PD-0006 - Panitumumab plus FOLFOX4 or panitumumab plus FOLFIRI in subjects with wild-type KRAS (exon 2) colorectal cancer and multiple or unresectable liver-l...

Date 27 June 2014
Event World GI 2014
Session Poster discussion session 1 – EGFR-targeted agents
Topics Anti-Cancer Agents & Biologic Therapy
Colon Cancer
Rectal Cancer
Presenter Albert Abad
Citation Annals of Oncology (2014) 25 (suppl_2): ii5-ii13. 10.1093/annonc/mdu164
Authors A. Abad1, L. Robles2, T. Cano3, A. Carrato4, B. Massutí5, P. Escudero6, L. Layos7, M.A. Gomez8, M.J. Safont9, J. Sastre10, C. Pericay11, R. Dueñas12, F. Losa13, M. Valladares14, A. Yuste15
  • 1Hospital Sanitas Milenium Iradier, Barcelona/ES
  • 2Hospital 12 de Octubre, Madrid/ES
  • 3Hospital Universitario Reina Sofía, Córdoba/ES
  • 4Hospital Ramón y Cajal, Madrid/ES
  • 5H. General Universitario de Alicante, Alicante/ES
  • 6Hospital Clínico Universitario Lozano Blesa, Zaragoza/ES
  • 7ICO. Hospital Germans Trias i Pujol, Badalona/ES
  • 8H. Reina Sofia, Cordoba/ES
  • 9Hospital General de Valencia, Valencia/ES
  • 10Servicio de Oncología Médica HC, Madrid/ES
  • 11Corporació Sanitària Parc Taulí, Institut Universitari UAB, Sabadell/ES
  • 12Complejo Hospitalario de Jaén, Jaén/ES
  • 13H General de L'Hospitalet, Hospitalet de Llobregat, Llobregat/ES
  • 14Complejo Hospitalario Universitario La Coruña, La Coruña/ES
  • 15Hospital General Universitario de Alicante, Alicante/ES



Patients with colorectal cancer (CRC) and multiple or unresectable liver-limited metastases may benefit from downsizing the tumour with chemotherapy (CT) to permit resection and prolonged survival. The aim of the study was to evaluate the efficacy and safety of adding panitumumab (Pmab) to the standard CT in this setting.

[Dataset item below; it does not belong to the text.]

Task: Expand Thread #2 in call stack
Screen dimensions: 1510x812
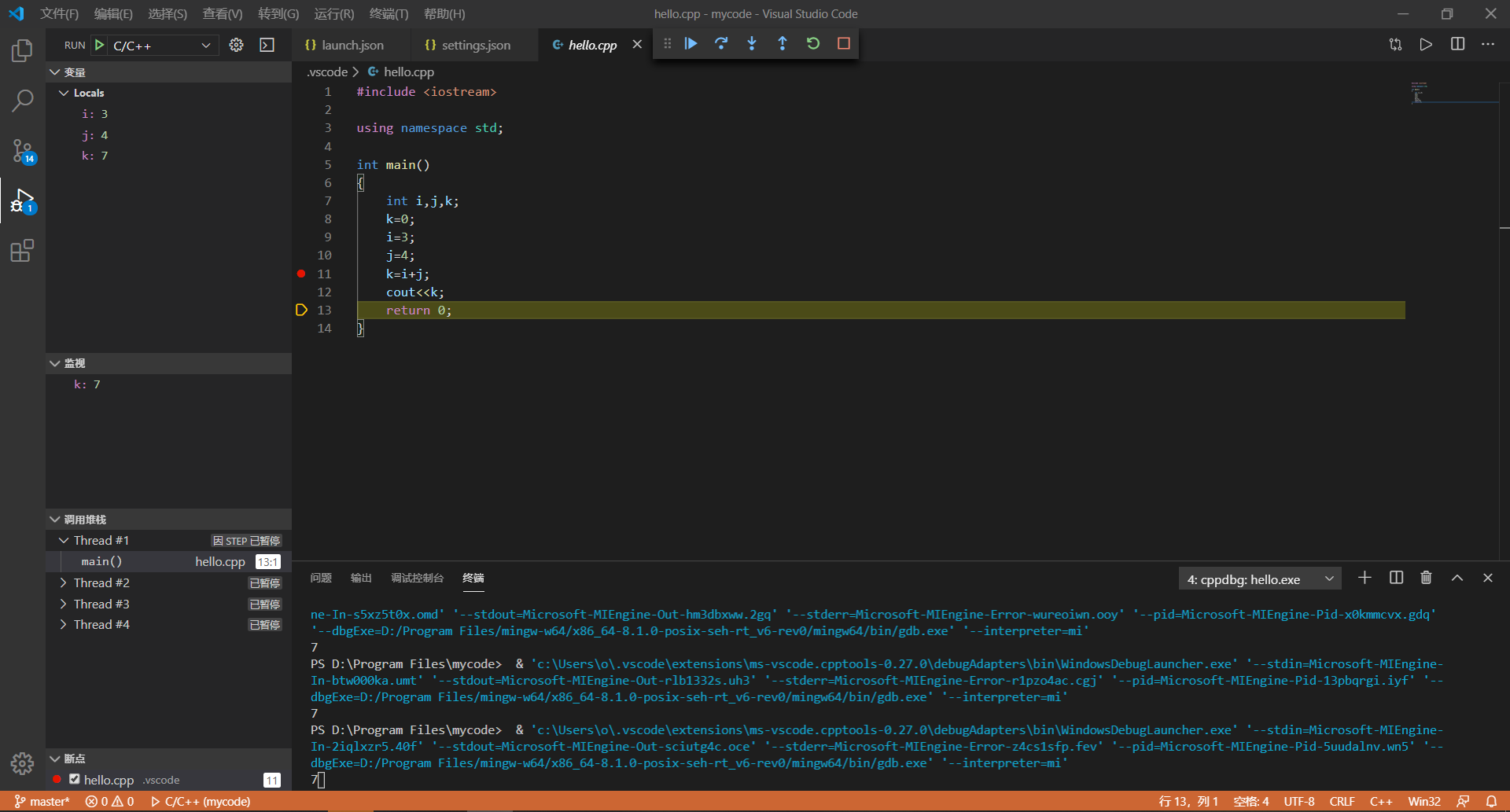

The PLANET was a multicenter, randomized, open-label, phase II study which included patients ≥ 18 years with wild-type (WT) KRAS exon 2 metastatic CRC (mCRC) and liver-limited disease (LLD) fulfilling one of the following criteria: ≥4 metastases; at least 1 metastasis > 10 cm in diameter; or technically not resectable. Patients were randomized 1:1 to receive Pmab-FOLFOX4 or Pmab-FOLFIRI every 2 weeks. The primary endpoint was the objective response rate in WT KRAS (exon 2) patients. Efficacy results were also analyzed according to RAS status (exons 2, 3, 4 of KRAS/NRAS).


77 patients were analyzed (38 received Pmab-FOLFOX4 and 39 Pmab-FOLFIRI). The main efficacy results are presented in the Table. Similar response and resection rates were observed for the two groups. Surgeries took place after a median of 8 Pmab infusions in both groups. Median progression-free survival (PFS) and preliminary median overall survival (OS) were also comparable (p = 0.943 and p = 0.848, respectively). It was possible to determine the RAS status in 83.1% of patients. Median pre-surgery relative dose-intensity (RDI) for Pmab was 79.8% with Pmab-FOLFOX4 and 87.5% with Pmab-FOLFIRI, and RDI for CT was 83.0% and 88.7%. Peri-operative safety was similar (22.2% and 18.5% of patients with any adverse event with Pmab-FOLFOX4 and Pmab-FOLFIRI, respectively). The only grade 3/4 adverse events with statistically significant differences between groups were: neutropenia grade 3/4 (Pmab-FOLFOX4 39.5% vs Pmab-FOLFIRI 10.3%; p = 0.0029) and neuropathy (Pmab-FOLFOX4 13.2% vs Pmab-FOLFIRI 0%;p = 0.025).


In patients with WT KRAS CRC and multiple or unresectable liver-limited metastases, both Pmab-FOLFOX4 and Pmab-FOLFIRI permit rapid tumour shrinkage and potentially curative hepatic resection, with similar efficacy and safety results between the two regimens.